A good thing for me to learn here: stop complaining! Still tough on me coz when I have to walk through heavy rain at night getting all soaked, worrying about my phone getting wet or being in the water in the middle of a rainy night and getting all drenched from above as well, worrying about sharks – I DO complain. But two hours later I am laughing about it, so why complain in the first place? I know some people would never exchange their comfy beds and perfect kitchen for sleeping on the ground and making fire to heat the water, but I can only recommend to go back to the basics and appreciate everything you take for granted.
Another good thing what you learn here is living every day, without worrying about the next day or let alone the next week. I remember I used to live for the weekend back home and starting to feel depressed again by Sunday night. On the island I barely knew which day of the week it was except for Sunday, when it’s rest and church day. But also during the week there was so much joy and laughter, overall thanks to a very cheerful Canadian and loads of silly Fijians 😀

At first all these things seemed super crazy, unnecessary or sometimes even scary to me (like going in the ocean to check the net in the middle of the night knowing that there might be sharks) but after a while you get used to everything, or even more you start to question the things you know and that you have taken for granted (like electricity) for all your life. My head sometimes explodes with comparing all the different things and approaches to what I have learned and been taught in my (almost) 30 years. Another good thing for me to learn here is that I don’t get frustrated or moody when a plan doesn’t work out – it’s just the island way of life, it will happen another day or it won’t happen at all and that’s also fine, the world will still be turning. Fiji Time!

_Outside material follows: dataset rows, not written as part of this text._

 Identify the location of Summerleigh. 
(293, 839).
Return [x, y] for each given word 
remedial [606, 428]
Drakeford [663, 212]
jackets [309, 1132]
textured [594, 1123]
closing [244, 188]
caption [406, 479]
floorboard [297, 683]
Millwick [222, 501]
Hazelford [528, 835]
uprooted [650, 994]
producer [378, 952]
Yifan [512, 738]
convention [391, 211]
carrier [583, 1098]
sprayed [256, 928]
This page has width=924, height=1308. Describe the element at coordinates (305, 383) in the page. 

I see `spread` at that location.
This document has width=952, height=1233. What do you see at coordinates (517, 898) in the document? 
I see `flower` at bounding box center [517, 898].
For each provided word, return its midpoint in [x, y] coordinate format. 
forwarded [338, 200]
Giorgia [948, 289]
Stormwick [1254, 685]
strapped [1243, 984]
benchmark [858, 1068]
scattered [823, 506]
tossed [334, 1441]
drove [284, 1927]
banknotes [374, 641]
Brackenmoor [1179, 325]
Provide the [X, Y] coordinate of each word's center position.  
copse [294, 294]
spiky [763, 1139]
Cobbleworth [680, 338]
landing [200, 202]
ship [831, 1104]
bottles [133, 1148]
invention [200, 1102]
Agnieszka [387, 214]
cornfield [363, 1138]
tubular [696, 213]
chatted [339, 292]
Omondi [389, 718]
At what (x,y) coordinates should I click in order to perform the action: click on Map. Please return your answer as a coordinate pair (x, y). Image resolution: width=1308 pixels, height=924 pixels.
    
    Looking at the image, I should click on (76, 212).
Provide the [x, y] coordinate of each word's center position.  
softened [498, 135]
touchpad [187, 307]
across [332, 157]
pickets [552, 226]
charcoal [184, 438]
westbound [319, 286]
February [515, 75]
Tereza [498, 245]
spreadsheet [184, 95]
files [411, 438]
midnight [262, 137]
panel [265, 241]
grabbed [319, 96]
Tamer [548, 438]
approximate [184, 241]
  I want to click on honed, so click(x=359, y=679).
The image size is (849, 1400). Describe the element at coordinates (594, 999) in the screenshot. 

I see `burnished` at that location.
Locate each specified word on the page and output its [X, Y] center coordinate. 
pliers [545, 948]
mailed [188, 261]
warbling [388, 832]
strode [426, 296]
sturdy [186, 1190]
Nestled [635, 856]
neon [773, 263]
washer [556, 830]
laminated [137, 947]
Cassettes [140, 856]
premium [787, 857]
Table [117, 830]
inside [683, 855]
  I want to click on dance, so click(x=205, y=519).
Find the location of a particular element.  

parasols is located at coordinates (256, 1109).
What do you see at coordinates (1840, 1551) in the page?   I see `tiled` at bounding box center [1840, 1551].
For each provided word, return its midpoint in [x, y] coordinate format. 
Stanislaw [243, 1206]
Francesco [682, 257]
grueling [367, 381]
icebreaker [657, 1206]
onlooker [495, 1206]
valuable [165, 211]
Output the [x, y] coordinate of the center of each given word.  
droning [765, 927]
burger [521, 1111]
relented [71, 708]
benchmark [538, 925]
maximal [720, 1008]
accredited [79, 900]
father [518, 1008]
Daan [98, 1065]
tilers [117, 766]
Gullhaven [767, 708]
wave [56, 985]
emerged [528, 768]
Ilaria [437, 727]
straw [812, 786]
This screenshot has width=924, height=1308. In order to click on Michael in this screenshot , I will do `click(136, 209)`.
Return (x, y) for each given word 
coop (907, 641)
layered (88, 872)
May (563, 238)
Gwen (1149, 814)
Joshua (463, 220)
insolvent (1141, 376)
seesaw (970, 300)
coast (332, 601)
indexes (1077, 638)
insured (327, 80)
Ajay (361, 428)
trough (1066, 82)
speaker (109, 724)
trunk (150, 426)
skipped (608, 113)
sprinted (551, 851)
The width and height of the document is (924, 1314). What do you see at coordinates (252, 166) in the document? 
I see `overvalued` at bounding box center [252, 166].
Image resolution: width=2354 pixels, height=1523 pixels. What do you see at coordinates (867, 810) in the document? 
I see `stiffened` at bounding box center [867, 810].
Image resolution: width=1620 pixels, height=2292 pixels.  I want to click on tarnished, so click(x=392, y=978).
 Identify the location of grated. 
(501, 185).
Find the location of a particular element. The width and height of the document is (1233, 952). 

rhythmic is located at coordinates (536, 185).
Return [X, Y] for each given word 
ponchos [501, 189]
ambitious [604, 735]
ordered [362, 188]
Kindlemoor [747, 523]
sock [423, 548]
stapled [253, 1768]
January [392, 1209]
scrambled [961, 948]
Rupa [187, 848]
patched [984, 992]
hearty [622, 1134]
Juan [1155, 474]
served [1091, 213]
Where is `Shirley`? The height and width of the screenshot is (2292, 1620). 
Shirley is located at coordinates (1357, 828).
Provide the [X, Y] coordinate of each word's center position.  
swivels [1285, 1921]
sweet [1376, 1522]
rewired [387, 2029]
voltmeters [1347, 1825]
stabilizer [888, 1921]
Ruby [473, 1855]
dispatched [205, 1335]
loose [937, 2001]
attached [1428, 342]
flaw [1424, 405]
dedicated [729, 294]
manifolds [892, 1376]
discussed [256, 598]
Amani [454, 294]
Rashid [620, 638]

While being Jane in the Jungle it was pretty though to do all the online work I used to do in Bali. I struggled not only with the signal sometimes but also with focusing on the “other world” out there with which I needed to be connected. Luckily all clients understood and it wasn’t that much work in the end. This is why I am on the mainland now, catching up on some work and also catching up with friends and family as I felt so detached from you guys while being on that remote island. But I can’t wait to go back and get my hands dirty and seeing all the friendly faces of the islanders again. I have never met happier and friendlier people than in Fiji, and I have been here three times so I know. There have been days in the last week where I met 10 cousins and uncles only in one day and said “Bula!” 50 times on my way to the next village and back.

Looking forward to see what happened being away for a week, keep you posted!